TASKS
[1] Copy out the passage on the Hilbert transformer word for word, from "ar1 – cosine" up to and including "and sine waves.".
[2] Pick up the passage on the Hilbert transformer after its last sentence and continue writing it.

Start of SELECTED PASSAGE

An IIR implementation of a Hilbert transformer.

Performance

asig – input signal

ar1 – cosine output of asig

ar2 – sine output of asig

hilbert is an IIR filter based implementation of a broad-band 90 degree phase difference network. The input to hilbert is an audio signal, with a frequency range from 15 Hz to 15 kHz. The outputs of hilbert have an identical frequency response to the input (i.e. they sound the same), but the two outputs have a constant phase difference of 90 degrees, plus or minus some small amount of error, throughout the entire frequency range. The outputs are in quadrature.

hilbert is useful in the implementation of many digital signal processing techniques that require a signal in phase quadrature. ar1 corresponds to the cosine output of hilbert, while ar2 corresponds to the sine output. The two outputs have a constant phase difference throughout the audio range that corresponds to the phase relationship between cosine and sine waves.

Internally, hilbert is based on two parallel 6th-order allpass filters. Each allpass filter implements a phase lag that increases with frequency; the difference between the phase lags of the parallel allpass filters at any given point is approximately 90 degrees.

Unlike an FIR-based Hilbert transformer, the output of hilbert does not have a linear phase response. However, the IIR structure used in hilbert is far more efficient to compute, and the nonlinear phase response can be used in the creation of interesting audio effects, as in the second example below.

Examples

The first example implements frequency shifting, or single sideband amplitude modulation. Frequency shifting is similar to ring modulation, except the upper and lower sidebands are separated into individual outputs. By using only one of the outputs, the input signal can be "detuned," where the harmonic components of the signal are shifted out of harmonic alignment with each other, e.g. a signal with harmonics at 100, 200, 300, 400 and 500 Hz, shifted up by 50 Hz, will have harmonics at 150, 250, 350, 450, and 550 Hz.

End of SELECTED PASSAGE
Start of RECORDS

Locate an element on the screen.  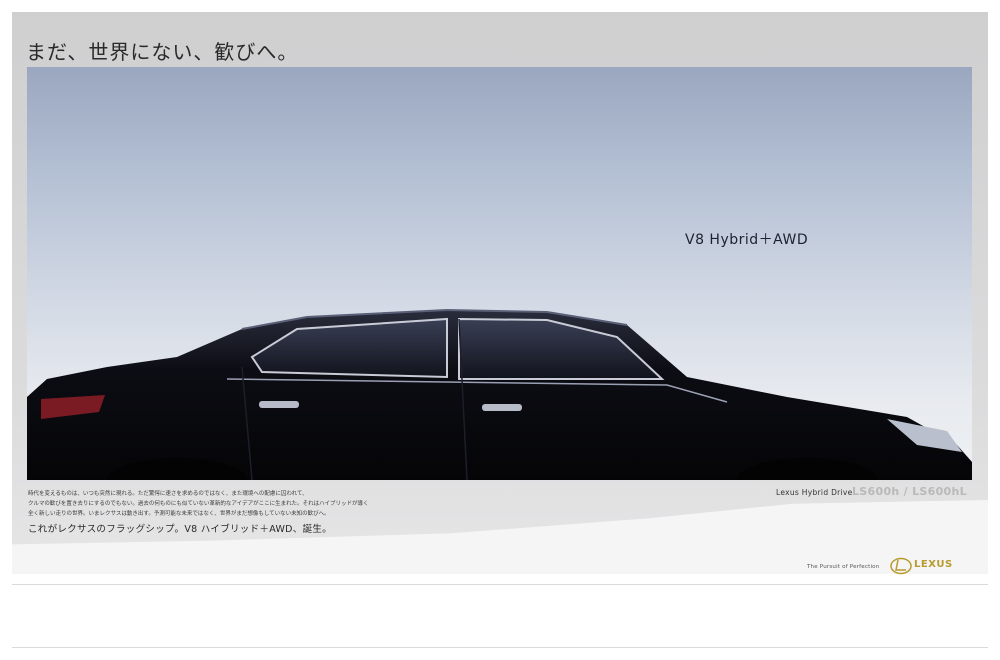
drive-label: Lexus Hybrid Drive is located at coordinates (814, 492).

End of RECORDS
Start of RECORDS

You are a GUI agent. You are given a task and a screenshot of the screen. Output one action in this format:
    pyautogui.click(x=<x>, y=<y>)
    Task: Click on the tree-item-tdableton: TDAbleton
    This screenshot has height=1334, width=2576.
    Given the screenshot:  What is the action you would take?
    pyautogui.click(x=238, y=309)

End of RECORDS

ANSWERS
[1]
ar1 – cosine output of asig

ar2 – sine output of asig

hilbert is an IIR filter based implementation of a broad-band 90 degree phase difference network. The input to hilbert is an audio signal, with a frequency range from 15 Hz to 15 kHz. The outputs of hilbert have an identical frequency response to the input (i.e. they sound the same), but the two outputs have a constant phase difference of 90 degrees, plus or minus some small amount of error, throughout the entire frequency range. The outputs are in quadrature.

hilbert is useful in the implementation of many digital signal processing techniques that require a signal in phase quadrature. ar1 corresponds to the cosine output of hilbert, while ar2 corresponds to the sine output. The two outputs have a constant phase difference throughout the audio range that corresponds to the phase relationship between cosine and sine waves.

[2]
  sr      = 44100
  kr      = 4410
  ksmps   = 10
  nchnls  = 2
  
instr 1
  
  idur          =         p3
  ibegshift     =         p4      ; initial amount of frequency shift - can be positive or negative
  iendshift     =         p5      ; final amount of frequency shift - can be positive or negative
  
  kfreq         linseg    ibegshift, idur, iendshift ; A simple envelope for determining the amount of frequency shift.
  
 
  ain           soundin   "supertest.wav" ; Use the sound of your choice.
  
 
  areal, aimag	hilbert	 ain              ; Phase quadrature output derived from input signal.
  
 
  asin          oscili  1, kfreq, 1       ; Quadrature oscillator.
  acos          oscili  1, kfreq, 1, .25
  
 
  amod1         =       areal * acos      ; Trigonometric identity - see references for further details.
  amod2         =       aimag * asin
  
                                  
                                  
                                  
                                               ; Both sum and difference frequencies can be output at once.
  aupshift      =       (amod1 + amod2) * 0.7  ; aupshift corresponds to the sum frequencies, while 
  adownshift    =       (amod1 - amod2) * 0.7  ; adownshift corresponds to the difference frequencies. 
                                               ; Notice that the adding of the two together is identical
                outs    aupshift, aupshift     ; to the output of ring modulation.
  
endin
  
 ; a simple score
  f1 0 16384 10 1                 ; sine table for quadrature oscillator
  i1 0 29 0 200                   ; starting with no shift, ending with all
                                  ; frequencies shifted up by 200 Hz.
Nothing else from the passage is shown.